(Data records)
= Beginning of Section =
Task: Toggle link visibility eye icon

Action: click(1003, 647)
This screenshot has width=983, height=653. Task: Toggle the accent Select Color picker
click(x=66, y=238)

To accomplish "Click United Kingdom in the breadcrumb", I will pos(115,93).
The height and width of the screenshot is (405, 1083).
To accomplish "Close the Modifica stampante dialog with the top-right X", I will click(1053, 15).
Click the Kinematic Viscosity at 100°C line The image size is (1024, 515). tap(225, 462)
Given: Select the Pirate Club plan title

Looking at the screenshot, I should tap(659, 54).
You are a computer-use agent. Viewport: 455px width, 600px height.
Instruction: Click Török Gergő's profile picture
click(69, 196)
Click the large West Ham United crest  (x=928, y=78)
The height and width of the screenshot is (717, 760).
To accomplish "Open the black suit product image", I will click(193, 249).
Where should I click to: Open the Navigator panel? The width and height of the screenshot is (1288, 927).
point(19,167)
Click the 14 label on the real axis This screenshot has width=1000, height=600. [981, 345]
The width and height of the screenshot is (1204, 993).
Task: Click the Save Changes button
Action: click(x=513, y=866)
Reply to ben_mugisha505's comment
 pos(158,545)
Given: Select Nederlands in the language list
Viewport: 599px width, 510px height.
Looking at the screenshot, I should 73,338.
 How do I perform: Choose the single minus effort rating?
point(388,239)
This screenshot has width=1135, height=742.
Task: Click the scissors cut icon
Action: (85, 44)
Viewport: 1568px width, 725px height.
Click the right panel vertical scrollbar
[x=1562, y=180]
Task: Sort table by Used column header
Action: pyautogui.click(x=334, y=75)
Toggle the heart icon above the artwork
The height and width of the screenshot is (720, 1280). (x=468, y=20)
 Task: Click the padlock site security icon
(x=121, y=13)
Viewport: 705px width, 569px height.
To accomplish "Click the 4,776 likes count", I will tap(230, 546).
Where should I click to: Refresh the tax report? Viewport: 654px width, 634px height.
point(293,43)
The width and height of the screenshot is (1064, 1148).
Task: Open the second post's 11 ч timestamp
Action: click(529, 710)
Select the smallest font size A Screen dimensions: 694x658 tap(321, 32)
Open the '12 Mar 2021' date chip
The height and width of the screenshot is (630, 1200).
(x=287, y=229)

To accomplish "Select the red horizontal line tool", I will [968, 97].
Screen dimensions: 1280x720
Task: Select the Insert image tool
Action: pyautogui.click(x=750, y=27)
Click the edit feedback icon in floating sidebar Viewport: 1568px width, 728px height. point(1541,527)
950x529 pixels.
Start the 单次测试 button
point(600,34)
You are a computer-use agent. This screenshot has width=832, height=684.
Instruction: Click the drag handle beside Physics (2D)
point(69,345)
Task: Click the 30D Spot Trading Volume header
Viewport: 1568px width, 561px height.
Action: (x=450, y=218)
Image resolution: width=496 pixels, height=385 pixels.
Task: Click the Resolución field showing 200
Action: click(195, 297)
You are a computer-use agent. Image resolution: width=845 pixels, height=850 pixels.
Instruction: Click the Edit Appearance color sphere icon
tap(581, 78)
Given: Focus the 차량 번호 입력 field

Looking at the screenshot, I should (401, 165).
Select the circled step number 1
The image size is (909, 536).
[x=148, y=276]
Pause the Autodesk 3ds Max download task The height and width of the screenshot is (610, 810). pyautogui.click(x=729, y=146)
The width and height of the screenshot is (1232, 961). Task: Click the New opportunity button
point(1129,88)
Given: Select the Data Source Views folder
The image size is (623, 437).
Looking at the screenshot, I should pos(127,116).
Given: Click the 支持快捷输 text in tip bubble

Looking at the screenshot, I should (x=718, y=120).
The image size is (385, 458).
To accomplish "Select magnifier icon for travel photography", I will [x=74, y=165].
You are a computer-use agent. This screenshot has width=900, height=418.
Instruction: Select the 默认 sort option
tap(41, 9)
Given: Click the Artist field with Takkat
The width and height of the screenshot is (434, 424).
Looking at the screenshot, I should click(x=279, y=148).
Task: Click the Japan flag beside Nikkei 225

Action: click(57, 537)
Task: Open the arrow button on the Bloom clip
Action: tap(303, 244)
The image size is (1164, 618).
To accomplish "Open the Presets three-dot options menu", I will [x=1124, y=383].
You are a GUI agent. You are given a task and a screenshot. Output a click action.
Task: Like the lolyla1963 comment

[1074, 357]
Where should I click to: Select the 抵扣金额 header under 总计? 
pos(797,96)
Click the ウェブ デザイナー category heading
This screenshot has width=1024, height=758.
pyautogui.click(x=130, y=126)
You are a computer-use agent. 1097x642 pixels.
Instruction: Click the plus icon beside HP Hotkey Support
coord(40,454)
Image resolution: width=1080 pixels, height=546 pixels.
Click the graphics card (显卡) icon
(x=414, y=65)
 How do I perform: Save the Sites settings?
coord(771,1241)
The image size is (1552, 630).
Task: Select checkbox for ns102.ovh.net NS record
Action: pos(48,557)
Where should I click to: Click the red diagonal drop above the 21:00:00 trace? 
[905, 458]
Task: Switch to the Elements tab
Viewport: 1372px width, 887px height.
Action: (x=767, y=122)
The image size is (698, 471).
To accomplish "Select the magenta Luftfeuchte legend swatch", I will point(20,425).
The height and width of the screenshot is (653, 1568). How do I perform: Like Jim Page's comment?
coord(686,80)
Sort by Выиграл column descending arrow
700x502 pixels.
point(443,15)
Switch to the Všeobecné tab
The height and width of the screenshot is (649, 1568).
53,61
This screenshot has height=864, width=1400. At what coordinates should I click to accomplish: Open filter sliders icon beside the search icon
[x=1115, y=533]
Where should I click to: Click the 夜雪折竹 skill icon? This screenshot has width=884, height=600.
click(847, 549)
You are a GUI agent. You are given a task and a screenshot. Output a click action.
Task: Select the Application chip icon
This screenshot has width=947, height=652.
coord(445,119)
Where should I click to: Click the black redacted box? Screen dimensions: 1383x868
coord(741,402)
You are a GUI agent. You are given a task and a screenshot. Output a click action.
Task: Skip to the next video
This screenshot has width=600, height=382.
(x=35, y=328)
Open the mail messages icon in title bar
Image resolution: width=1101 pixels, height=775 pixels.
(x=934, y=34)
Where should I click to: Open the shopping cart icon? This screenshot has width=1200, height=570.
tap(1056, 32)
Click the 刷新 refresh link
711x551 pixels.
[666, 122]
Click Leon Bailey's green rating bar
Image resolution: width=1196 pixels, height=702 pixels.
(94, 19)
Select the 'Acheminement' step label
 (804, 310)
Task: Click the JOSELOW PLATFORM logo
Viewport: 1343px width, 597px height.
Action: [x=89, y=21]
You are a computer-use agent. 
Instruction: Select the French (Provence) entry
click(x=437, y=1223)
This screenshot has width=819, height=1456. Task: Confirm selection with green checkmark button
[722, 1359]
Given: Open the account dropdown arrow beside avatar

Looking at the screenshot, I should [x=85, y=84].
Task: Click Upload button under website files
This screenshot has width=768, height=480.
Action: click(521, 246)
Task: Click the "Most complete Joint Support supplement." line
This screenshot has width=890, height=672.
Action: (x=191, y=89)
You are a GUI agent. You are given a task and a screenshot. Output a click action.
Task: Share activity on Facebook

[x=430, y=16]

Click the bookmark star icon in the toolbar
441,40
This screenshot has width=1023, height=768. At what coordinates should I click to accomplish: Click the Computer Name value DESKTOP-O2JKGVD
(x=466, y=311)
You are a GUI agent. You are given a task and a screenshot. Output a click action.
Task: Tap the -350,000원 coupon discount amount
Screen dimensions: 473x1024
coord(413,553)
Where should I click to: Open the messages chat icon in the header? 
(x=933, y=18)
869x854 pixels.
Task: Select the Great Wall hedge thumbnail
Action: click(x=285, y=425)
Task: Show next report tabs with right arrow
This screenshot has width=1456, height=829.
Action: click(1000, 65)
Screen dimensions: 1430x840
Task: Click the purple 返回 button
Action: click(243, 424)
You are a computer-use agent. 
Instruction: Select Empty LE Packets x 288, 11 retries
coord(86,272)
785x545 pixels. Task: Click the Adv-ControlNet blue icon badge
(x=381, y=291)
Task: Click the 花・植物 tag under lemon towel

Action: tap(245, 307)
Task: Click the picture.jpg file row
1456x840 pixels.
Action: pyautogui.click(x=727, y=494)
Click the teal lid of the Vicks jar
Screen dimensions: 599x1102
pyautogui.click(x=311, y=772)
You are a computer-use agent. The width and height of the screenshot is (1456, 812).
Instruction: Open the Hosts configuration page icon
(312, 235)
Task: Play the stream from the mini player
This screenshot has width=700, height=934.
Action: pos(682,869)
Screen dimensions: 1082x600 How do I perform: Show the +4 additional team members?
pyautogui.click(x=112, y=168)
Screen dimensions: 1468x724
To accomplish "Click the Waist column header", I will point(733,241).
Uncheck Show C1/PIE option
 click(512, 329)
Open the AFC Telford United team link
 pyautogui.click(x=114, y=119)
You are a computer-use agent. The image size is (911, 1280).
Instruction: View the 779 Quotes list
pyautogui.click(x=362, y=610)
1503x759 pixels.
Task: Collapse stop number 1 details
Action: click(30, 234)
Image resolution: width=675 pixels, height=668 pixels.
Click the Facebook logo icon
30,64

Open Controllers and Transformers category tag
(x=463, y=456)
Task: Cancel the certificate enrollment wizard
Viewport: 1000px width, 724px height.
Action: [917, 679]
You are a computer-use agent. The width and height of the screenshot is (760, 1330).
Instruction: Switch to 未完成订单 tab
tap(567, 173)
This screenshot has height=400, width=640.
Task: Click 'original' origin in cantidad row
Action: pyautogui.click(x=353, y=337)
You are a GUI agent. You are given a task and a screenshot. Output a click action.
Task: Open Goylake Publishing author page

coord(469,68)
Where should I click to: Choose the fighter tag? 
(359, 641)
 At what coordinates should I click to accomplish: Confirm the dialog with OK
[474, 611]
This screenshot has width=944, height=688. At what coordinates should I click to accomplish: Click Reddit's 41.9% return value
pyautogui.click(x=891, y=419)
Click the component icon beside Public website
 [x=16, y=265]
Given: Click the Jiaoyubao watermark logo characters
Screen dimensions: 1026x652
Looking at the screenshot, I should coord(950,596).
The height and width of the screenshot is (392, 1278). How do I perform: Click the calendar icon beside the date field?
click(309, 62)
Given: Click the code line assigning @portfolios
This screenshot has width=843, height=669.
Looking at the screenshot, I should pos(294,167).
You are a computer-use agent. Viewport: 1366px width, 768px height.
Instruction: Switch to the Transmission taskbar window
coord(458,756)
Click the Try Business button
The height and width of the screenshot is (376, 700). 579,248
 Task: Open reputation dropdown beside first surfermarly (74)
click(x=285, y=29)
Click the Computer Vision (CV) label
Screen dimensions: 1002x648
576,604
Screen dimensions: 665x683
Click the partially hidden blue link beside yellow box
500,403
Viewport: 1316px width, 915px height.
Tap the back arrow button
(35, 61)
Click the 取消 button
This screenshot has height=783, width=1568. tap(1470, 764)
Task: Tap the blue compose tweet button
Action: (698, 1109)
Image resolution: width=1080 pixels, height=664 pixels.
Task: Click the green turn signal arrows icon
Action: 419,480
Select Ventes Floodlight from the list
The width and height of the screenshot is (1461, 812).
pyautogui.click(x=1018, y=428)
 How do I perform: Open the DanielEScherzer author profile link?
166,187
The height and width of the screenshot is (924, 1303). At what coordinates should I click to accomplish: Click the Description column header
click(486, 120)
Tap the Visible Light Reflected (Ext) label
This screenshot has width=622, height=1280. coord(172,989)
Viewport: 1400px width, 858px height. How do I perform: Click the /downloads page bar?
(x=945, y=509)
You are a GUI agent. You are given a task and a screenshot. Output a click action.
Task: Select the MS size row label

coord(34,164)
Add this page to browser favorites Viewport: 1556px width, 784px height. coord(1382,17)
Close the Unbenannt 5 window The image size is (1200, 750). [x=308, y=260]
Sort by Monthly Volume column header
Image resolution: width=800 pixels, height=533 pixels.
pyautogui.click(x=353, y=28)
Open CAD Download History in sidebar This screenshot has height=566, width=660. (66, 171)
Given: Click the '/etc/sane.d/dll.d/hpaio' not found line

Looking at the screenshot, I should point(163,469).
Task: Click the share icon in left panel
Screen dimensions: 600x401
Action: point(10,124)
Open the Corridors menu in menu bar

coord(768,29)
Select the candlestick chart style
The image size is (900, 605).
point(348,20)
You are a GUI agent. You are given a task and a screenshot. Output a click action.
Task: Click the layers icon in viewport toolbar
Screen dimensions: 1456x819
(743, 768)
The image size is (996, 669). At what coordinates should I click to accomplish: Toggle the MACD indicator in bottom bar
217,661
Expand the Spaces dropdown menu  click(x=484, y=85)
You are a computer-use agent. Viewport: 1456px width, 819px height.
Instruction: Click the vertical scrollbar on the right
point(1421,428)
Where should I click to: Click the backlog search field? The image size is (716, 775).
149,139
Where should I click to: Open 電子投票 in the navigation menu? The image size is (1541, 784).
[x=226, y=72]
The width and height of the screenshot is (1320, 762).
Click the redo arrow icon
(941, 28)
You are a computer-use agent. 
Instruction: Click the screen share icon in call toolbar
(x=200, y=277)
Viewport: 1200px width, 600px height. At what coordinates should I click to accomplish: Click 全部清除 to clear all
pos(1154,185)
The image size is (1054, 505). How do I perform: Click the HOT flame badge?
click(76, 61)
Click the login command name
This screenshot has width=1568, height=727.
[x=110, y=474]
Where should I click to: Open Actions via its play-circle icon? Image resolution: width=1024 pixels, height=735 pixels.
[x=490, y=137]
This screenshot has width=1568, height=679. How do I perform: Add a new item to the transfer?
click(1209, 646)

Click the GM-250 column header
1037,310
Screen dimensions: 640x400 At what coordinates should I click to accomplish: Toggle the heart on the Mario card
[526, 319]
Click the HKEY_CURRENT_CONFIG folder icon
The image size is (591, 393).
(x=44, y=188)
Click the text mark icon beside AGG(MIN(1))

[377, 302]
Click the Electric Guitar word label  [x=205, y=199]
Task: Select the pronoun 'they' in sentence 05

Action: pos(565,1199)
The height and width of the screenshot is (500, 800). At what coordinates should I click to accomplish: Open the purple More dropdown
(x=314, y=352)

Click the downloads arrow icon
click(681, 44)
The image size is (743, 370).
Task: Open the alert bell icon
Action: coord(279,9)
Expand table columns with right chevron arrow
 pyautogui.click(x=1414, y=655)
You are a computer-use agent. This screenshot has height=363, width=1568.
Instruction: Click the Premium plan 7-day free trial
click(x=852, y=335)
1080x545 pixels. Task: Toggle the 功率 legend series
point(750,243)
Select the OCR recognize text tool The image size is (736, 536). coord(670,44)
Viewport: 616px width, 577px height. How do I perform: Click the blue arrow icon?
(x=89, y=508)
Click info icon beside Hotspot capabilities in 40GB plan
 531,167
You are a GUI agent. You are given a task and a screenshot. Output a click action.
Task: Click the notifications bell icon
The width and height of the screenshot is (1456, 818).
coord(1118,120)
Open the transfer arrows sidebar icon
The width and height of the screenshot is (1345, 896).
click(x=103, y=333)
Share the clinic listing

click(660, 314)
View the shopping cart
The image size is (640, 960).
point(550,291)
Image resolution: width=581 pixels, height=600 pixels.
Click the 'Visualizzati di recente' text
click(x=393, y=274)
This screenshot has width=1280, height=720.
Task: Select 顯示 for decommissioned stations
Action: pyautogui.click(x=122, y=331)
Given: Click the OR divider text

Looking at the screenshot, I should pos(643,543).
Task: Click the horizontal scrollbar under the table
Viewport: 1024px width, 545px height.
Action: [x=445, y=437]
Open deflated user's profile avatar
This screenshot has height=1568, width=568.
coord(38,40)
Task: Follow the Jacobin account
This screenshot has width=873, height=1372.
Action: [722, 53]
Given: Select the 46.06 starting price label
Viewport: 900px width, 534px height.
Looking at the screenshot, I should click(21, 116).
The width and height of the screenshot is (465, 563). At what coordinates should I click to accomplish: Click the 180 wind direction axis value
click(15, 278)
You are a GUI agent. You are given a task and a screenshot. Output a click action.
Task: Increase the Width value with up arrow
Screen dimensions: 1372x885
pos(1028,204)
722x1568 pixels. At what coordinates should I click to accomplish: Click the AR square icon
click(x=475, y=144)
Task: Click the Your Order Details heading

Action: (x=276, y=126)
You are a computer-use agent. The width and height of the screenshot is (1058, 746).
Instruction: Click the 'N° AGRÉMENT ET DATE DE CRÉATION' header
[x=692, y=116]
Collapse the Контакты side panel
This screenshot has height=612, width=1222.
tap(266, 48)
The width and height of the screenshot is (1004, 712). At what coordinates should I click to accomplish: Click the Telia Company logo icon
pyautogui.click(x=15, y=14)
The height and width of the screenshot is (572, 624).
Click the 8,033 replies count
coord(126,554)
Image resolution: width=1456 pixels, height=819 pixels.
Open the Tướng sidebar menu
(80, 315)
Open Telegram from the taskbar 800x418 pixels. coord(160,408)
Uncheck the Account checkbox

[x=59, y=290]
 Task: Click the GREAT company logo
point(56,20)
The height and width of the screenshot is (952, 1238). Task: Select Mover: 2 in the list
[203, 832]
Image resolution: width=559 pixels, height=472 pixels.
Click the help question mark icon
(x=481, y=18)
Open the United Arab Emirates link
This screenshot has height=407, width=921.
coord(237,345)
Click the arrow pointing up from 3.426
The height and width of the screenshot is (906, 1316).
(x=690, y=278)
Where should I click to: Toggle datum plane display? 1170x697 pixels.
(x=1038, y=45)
= End of Section =
Exercise objective
Copy out the range of lines above starting at the line with "Task: Show next report tabs with right arrow" and ending at the line with "You are a computer-use agent. The image", exactly and including both.

Exercise solution
Task: Show next report tabs with right arrow
This screenshot has width=1456, height=829.
Action: click(1000, 65)
Screen dimensions: 1430x840
Task: Click the purple 返回 button
Action: click(243, 424)
You are a computer-use agent. 
Instruction: Select Empty LE Packets x 288, 11 retries
coord(86,272)
785x545 pixels. Task: Click the Adv-ControlNet blue icon badge
(x=381, y=291)
Task: Click the 花・植物 tag under lemon towel

Action: tap(245, 307)
Task: Click the picture.jpg file row
1456x840 pixels.
Action: pyautogui.click(x=727, y=494)
Click the teal lid of the Vicks jar
Screen dimensions: 599x1102
pyautogui.click(x=311, y=772)
You are a computer-use agent. The width and height of the screenshot is (1456, 812).
Instruction: Open the Hosts configuration page icon
(312, 235)
Task: Play the stream from the mini player
This screenshot has width=700, height=934.
Action: pos(682,869)
Screen dimensions: 1082x600 How do I perform: Show the +4 additional team members?
pyautogui.click(x=112, y=168)
Screen dimensions: 1468x724
To accomplish "Click the Waist column header", I will point(733,241).
Uncheck Show C1/PIE option
 click(512, 329)
Open the AFC Telford United team link
 pyautogui.click(x=114, y=119)
You are a computer-use agent. The image size is (911, 1280).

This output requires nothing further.